學校、機構提供電子商務服務系統或本法第六條所定個人資料種類之資通
系統時，應採取下列資訊安全措施：
一、使用者身分確認及保護機制。
二、個人資料顯示之隱碼機制。
三、網際網路傳輸之安全加密機制。
四、應用系統於開發、上線、維護等各階段軟體驗證及確認程序。
五、個人資料檔案與資料庫之存取控制及保護監控措施。
六、防止外部網路入侵對策。
七、非法或異常使用行為之監控及因應機制。
前項所稱電子商務，指透過網際網路進行有關商品或服務之廣告、行銷、
供應或訂購等各項商業交易活動；資通系統，指用以蒐集、控制、傳輸、
儲存、流通、刪除資訊或對資訊為其他處理、使用或分享之系統。
第一項第六款及第七款所定措施，應定期演練及檢討改善。

一、本條新增。
二、為強化資安標準規範，增加分級原則及資安標準規範，第一項增列「
    提供電子商務服務系統或本法第六條所定個人資料種類之資通系統時
    管制措施」之相關文字。
三、第二項，前段參考行政院所定「電子商務消費者保護綱領」明定電子
    商務之定義，後段參考「資通安全管理法」所定資通系統之定義。
四、第三項，為使學校、機構提供之電子商務系統遭遇各類資安事件時，
    得以儘速恢復正常並控制損害，爰明定針對防範非法入侵或異常使用
    等應變措施定期進行演練及檢討改善。

學校、機構進行個人資料國際傳輸前，應檢視有無主管機關依本法第二十
一條規定為國際傳輸之限制，並且告知學生及教職員其個人資料所欲國際
傳輸之區域，同時對資料接收方為下列事項之監督：
一、預定處理或利用個人資料之範圍、類別、特定目的、期間、地區、對
    象及方式。
二、當事人行使本法第三條所定權利之相關事項。

一、本條新增。
二、依本法第二十一條規定，非公務機關為國際傳輸個人資料，有涉及國
    家重大利益、國際條約或協定有特別規定、接受國對於個人資料之保
    護未有完善之法規，致有損當事人權益之虞、以迂迴方式向第三國（
    地區）傳輸個人資料規避本法之情形之一者，中央目的事業主管機關
    得限制之。
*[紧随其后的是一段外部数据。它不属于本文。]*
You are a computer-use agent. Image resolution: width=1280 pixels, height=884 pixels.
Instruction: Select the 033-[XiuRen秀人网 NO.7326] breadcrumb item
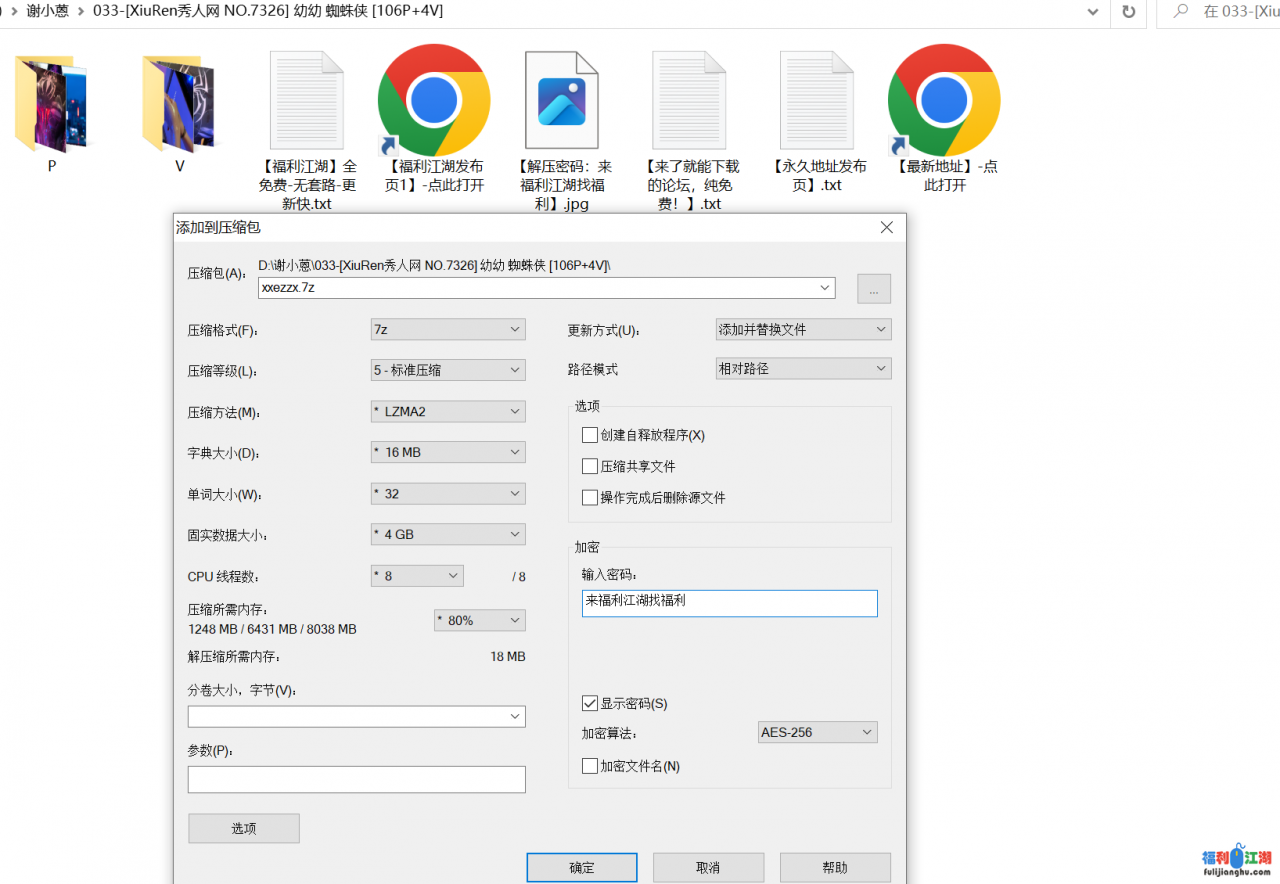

考量本辦法並無針對境外學校、機構進行跨境傳輸個人資
    料有相關規範，爰參考製造業及技術服務業個人資料檔案安全維護管
    理辦法第九條，明定學校、機構跨境傳輸個人資料前應確認是否有主
    管機關依本法第二十一條所定限制範圍，並告知學校學生及教職員個
    人資料所欲跨境傳輸之區域，同時對資料接收為相關事項監督。

學校、機構應訂定應變機制，在發生個人資料被竊取、洩露、竄改或其他
侵害事故時，迅速處理以保護當事人之權益。
前項應變機制，應包括下列事項：
一、採取適當之措施，控制事故對當事人造成之損害。
二、查明事故發生原因及損害狀況，並以適當方式通知當事人。
三、研議改進措施，避免事故再度發生。
學校、機構應自第一項事故發現時起七十二小時內，填具個人資料侵害事
故通報與紀錄表（如附件），通報主管機關，未依時限內通報者，應附理
由說明；並自處理結束之日起一個月內，將處理方式及結果，報主管機關
備查。
依規定通報後，主管機關得派員檢查，受檢者不得規避、妨礙或拒絕，主
管機關並得依本法第二十二條至第二十五條規定，為適當之監督管理機制
。

一、第一項及第二項未修正。
二、增列第三項及第四項，說明如下：
    （一）依行政院一百十年三月四日院授發協字第一一０二０００三四
          三號函，一百十年二月三日「行政機關落實個人資料保護執行
          聯繫會議」決議相關事項，及教育部「行政機關落實個資保護
          執行聯繫會議之本部應辦事項」「未依時限內通報者，應附延
          遲理由」之相關文字；並參酌一百十年七月七日教育部「有關
          行政機關落實個資保護執行聯繫會議決議本部相關辦法修正建
          議」修正通報時限為發現時起「七十二小時」，並增列「應通
          報之內容及後續行政檢查事項」。
    （二）第三項，增列個人資料侵害事件之通報時限，並明定應填具個
          人資料侵害事故通報與紀錄表及未依時限內通報者，應附理由
          說明。
    （三）第四項，依第三項規定通報後，主管機關得派員進行行政檢查
          ，受檢者不得規避、妨礙或拒絕；主管機關並得依個人資料保
          護法第二十二條至第二十五條規定，為適當之監督管理措施。